The input START
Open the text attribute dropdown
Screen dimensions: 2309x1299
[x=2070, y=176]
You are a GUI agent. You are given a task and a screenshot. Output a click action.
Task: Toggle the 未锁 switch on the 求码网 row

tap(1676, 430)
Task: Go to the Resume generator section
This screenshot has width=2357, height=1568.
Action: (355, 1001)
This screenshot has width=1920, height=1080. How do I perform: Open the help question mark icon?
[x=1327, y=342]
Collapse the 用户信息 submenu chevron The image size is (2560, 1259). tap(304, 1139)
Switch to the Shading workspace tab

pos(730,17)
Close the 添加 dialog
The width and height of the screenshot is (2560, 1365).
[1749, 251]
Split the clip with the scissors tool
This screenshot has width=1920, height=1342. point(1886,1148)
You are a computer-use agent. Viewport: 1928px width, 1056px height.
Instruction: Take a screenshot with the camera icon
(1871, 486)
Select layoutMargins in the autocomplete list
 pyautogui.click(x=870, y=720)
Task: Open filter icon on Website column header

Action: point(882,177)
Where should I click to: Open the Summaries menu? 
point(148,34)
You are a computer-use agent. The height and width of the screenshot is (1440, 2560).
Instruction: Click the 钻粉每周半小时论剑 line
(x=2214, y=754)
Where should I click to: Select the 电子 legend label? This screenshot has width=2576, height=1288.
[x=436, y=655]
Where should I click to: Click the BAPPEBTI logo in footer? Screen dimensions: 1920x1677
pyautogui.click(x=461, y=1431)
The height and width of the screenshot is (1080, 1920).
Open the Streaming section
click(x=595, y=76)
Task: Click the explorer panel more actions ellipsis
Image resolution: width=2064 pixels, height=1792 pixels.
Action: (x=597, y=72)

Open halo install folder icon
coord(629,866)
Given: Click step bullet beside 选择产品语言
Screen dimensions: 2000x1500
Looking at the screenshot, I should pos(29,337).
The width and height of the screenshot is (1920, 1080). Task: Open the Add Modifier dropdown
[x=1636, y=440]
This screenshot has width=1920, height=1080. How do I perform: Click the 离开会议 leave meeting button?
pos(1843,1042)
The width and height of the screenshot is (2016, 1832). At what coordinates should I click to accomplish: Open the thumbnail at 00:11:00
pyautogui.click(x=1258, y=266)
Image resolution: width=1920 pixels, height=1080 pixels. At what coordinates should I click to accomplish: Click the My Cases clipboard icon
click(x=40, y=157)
The input END
Exercise instructions: Report how many lines of the records above contain the word "agent", and give only that number.

Exercise solution: 3